▶ What you should do
Answer these from the forum post on allocator speed:
1. What share of the time does the CPU profiler show being spent on mcentral.go:217?
2. By what factor was the loop unrolled?
3. What speed-up was seen when compiling the rotate0.go test?

▶ Extract
::::::::

I suspect that this will not help (but have not tried and would love
to be wrong). Here's why:
Running the CPU profiler, 40% of the time is spent on the line
mcentral.go:217. This is setting up the freelist for newly allocated
spans. Perhaps this is an artifact of CPU profiling (?). If not, it
suggests that the compiler performance would be significantly improved
by making setting up new spans cheaper, perhaps by enabling an
alternative representation of spans that can cheaply represent n steps
of a fixed size in a row. Something vaguely like:
type gclink struct {
n int // number of remaining sequential pointers; 0 means use next instead
step uintptr // offset of next sequential pointer
next gclinkptr // next set of sequential pointers
}
I don't know enough about the memory allocator to know whether this
would help, how difficult it might be to implement, or what other
havoc it might wreak.
I did try the obvious thing of unrolling the loop 8x, and it
(probably) helped a tiny bit. Compiling the rotate0.go test, I saw a
borderline-significant speed-up of 1.37% (n=100, p=0.06). However, the
loop is memory-bound, not CPU-bound, so it is unsurprising that
unrolling wouldn't have much impact.
If this effect is not an artifact of CPU profiling, addressing it
might help all short-lived programs that allocate heavily and free
little.
-josh

::::::::

▶ Data rows
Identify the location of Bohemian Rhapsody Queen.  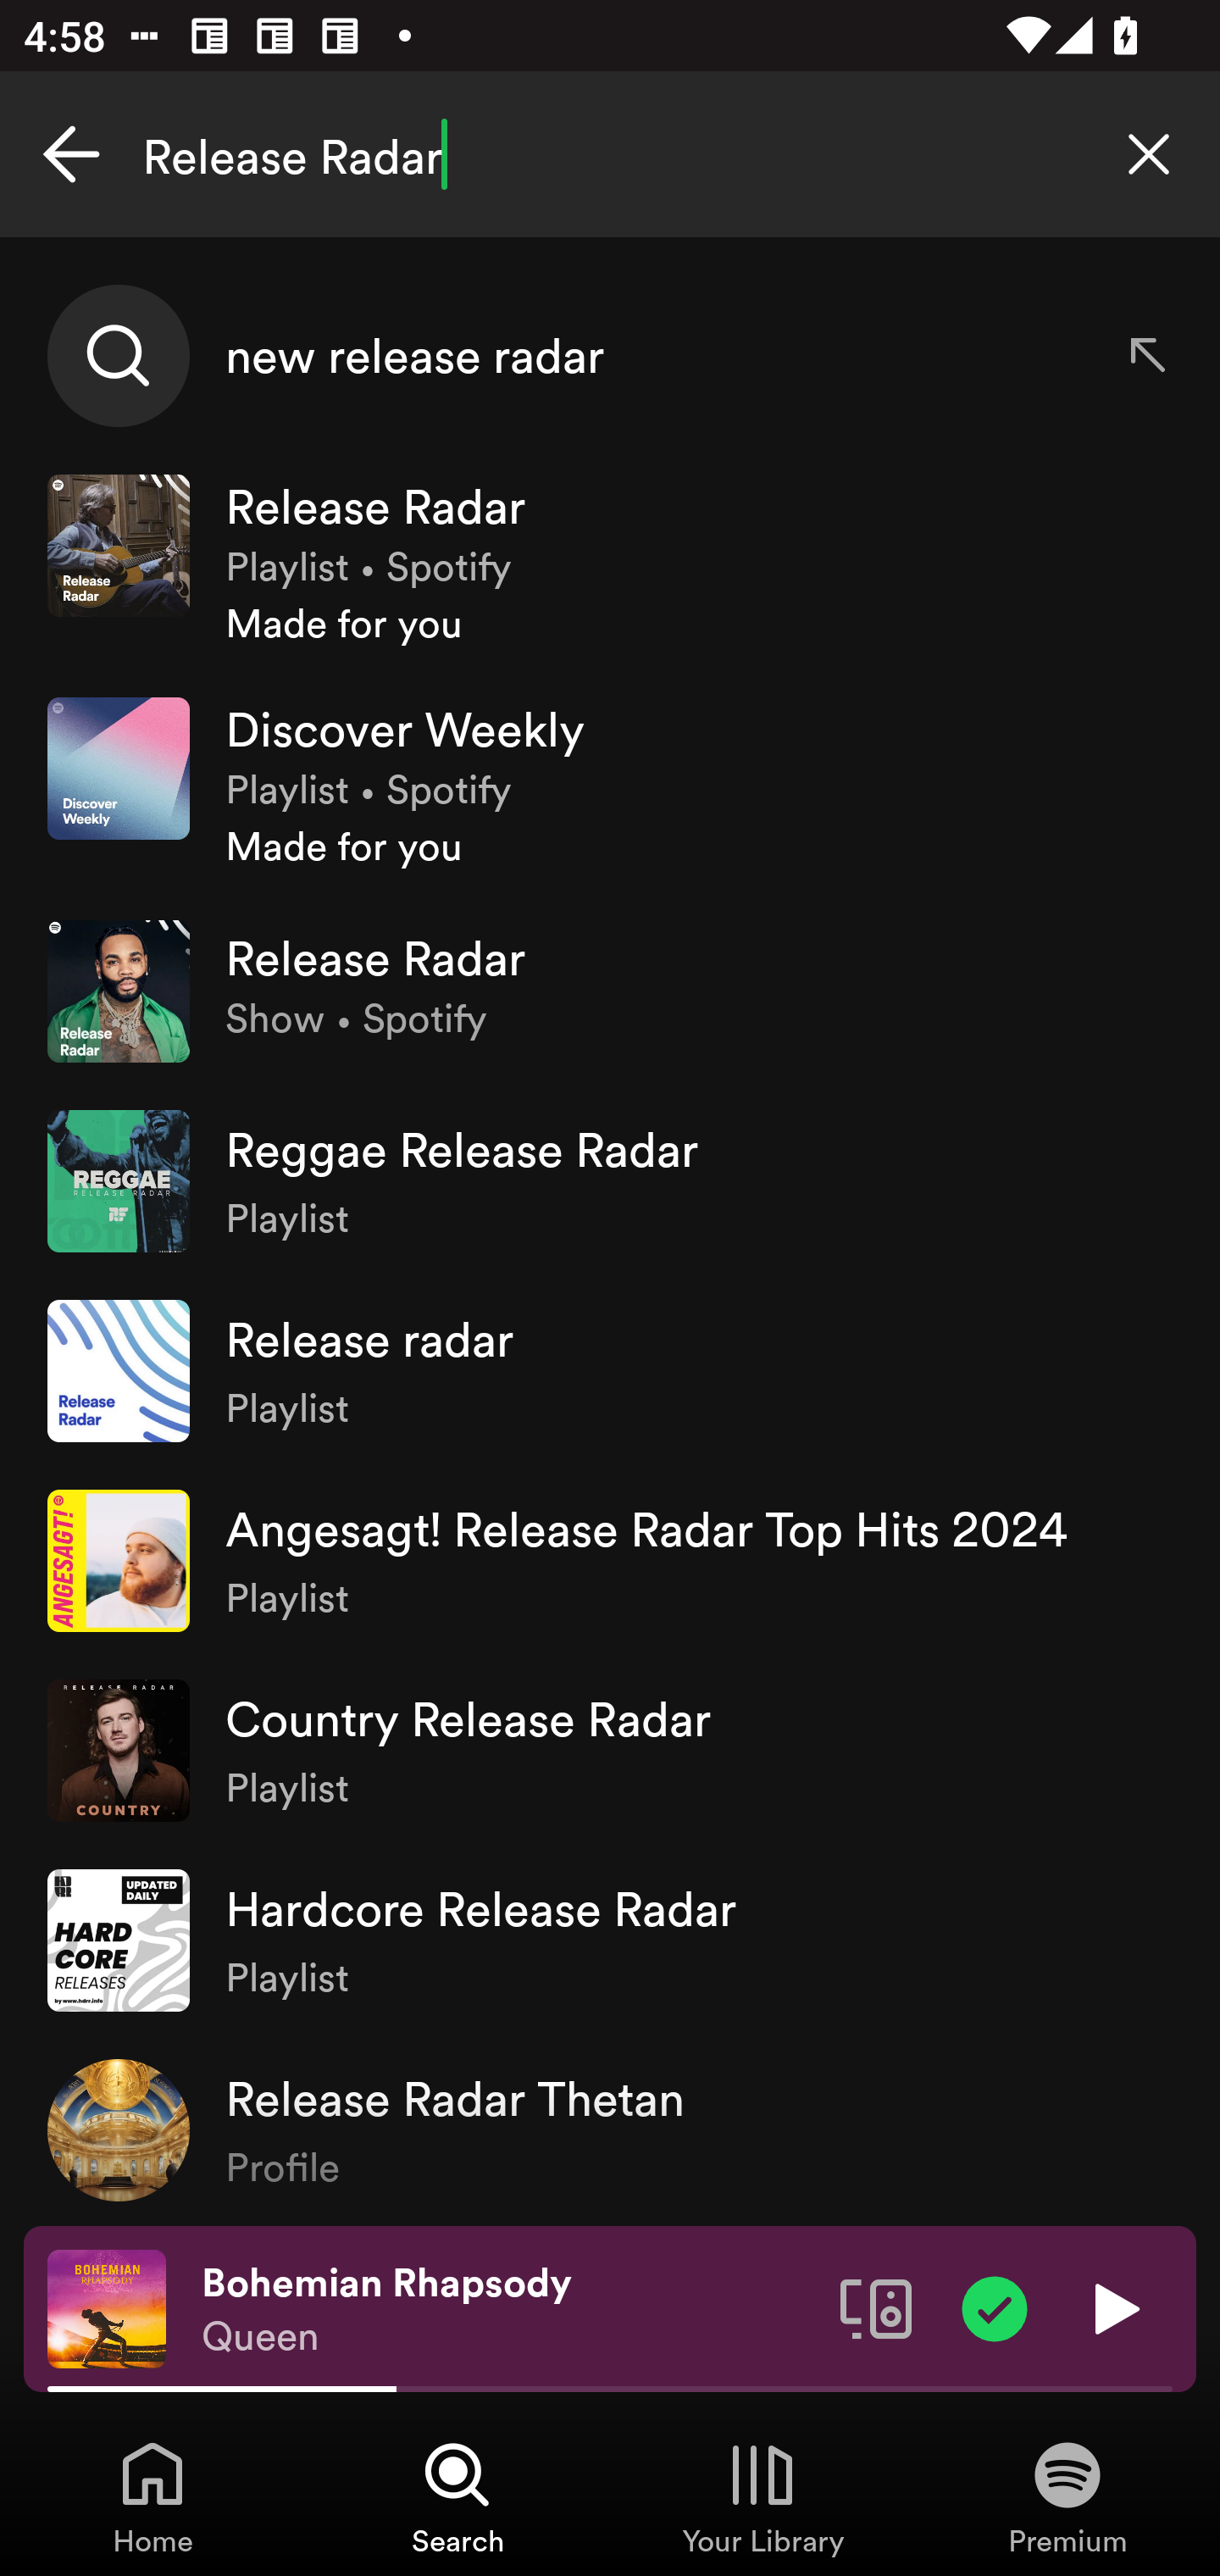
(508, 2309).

::::::::

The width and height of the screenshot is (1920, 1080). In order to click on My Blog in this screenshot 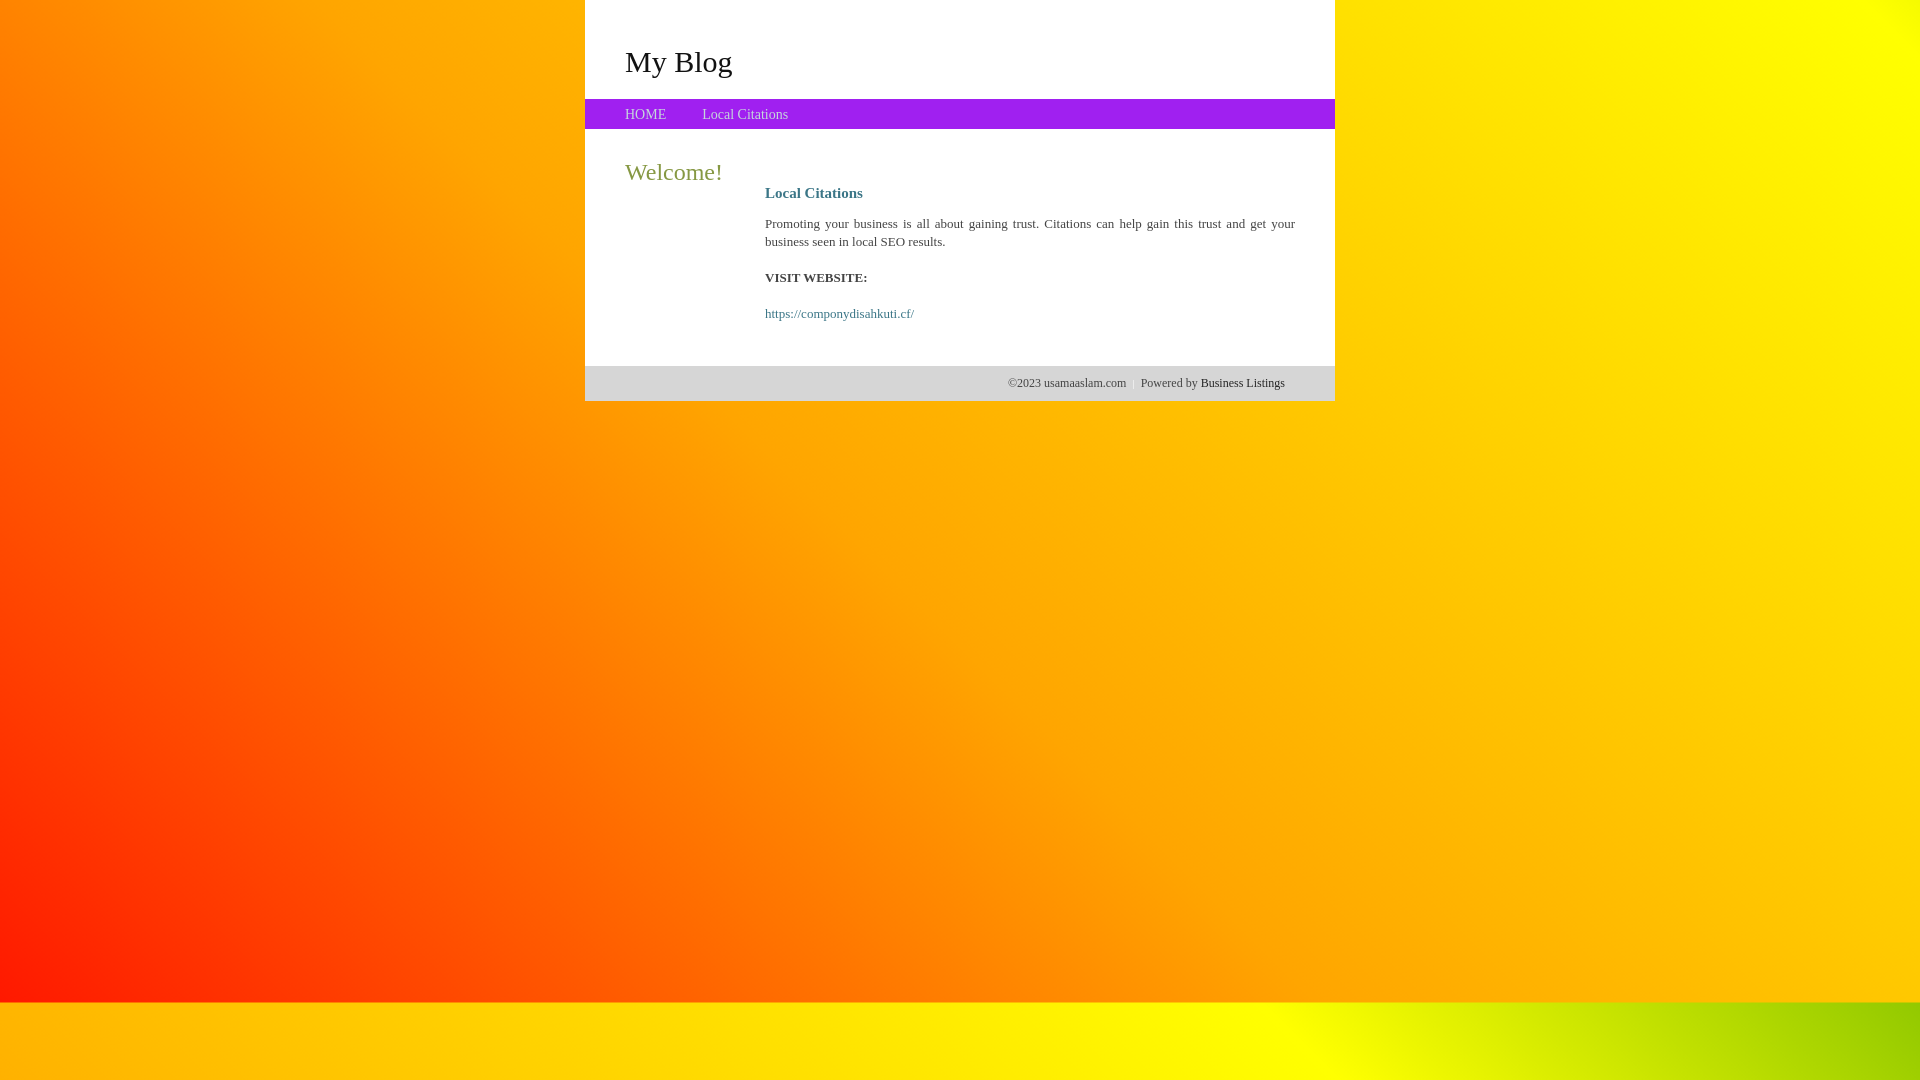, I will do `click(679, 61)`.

::::::::

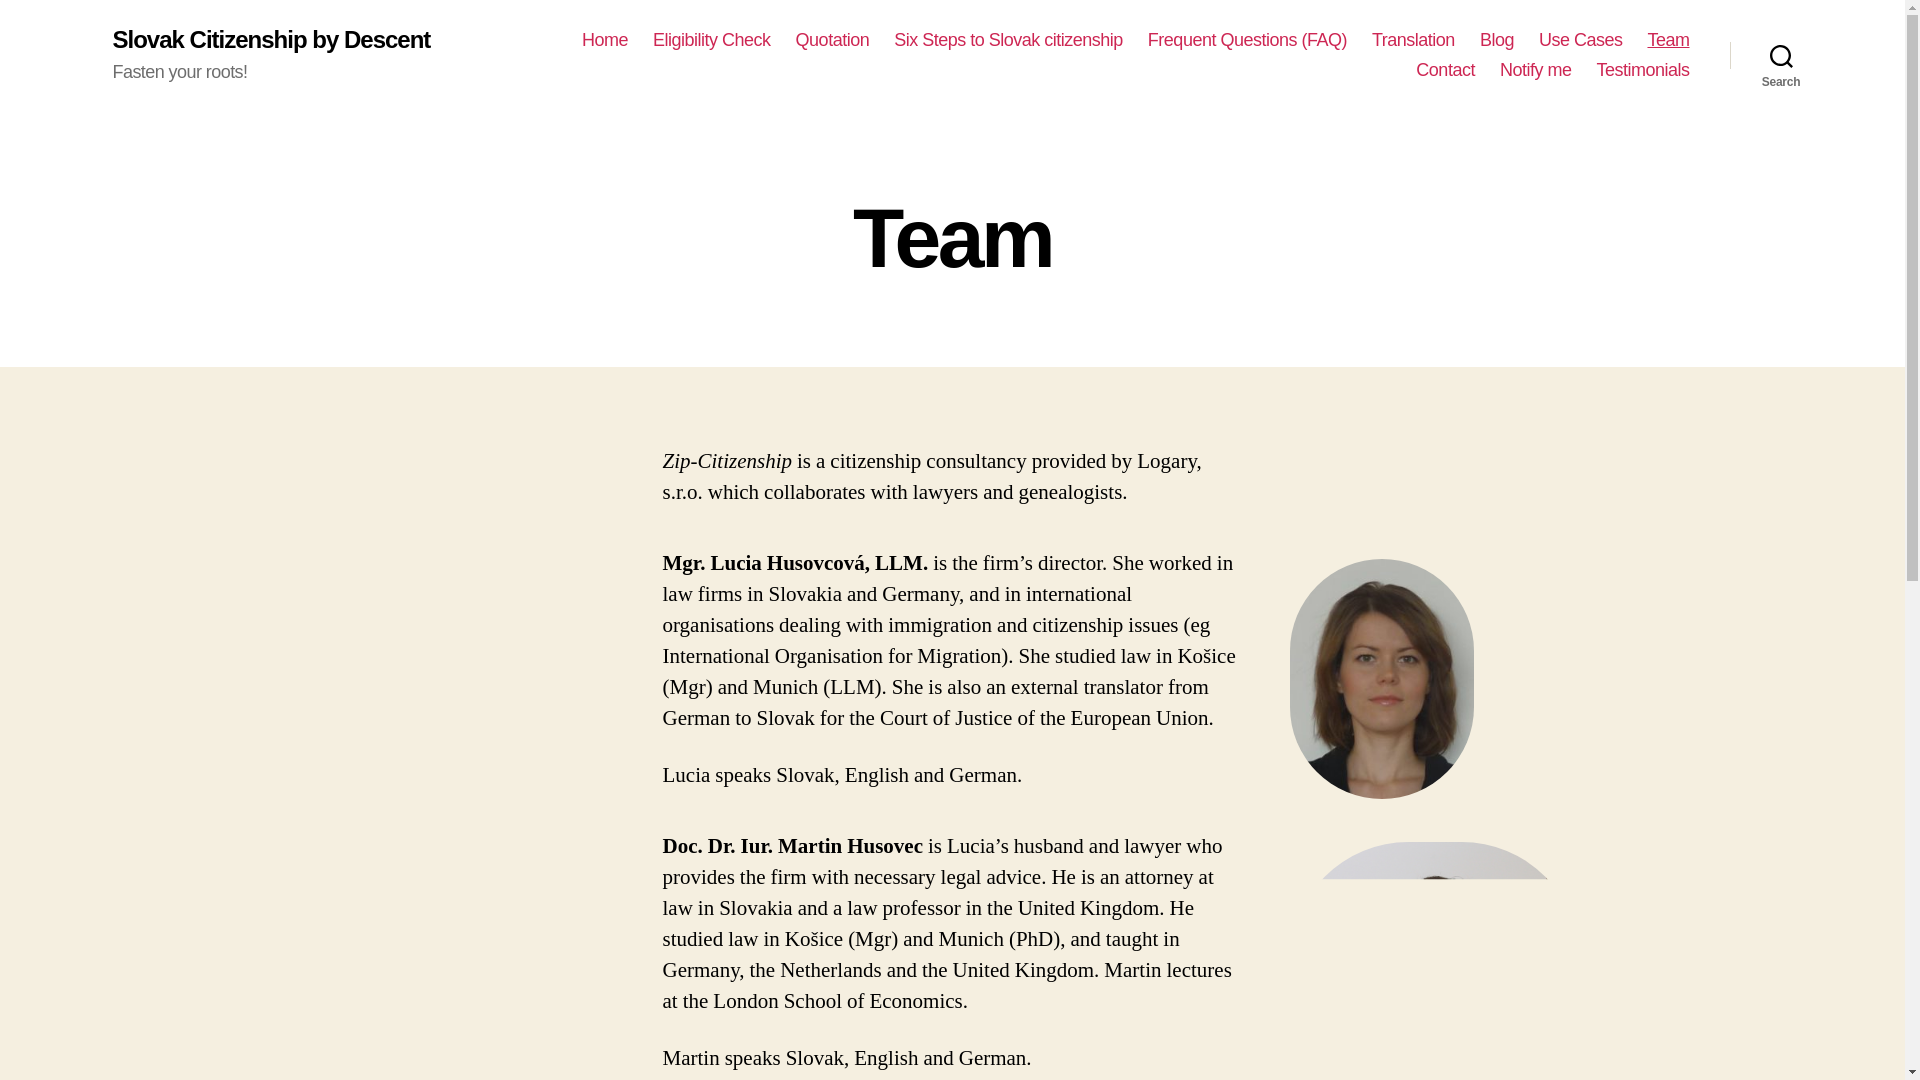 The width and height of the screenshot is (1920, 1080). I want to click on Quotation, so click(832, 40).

::::::::

▶ Task answer
1. 40%
2. 8x
3. 1.37% (n=100, p=0.06)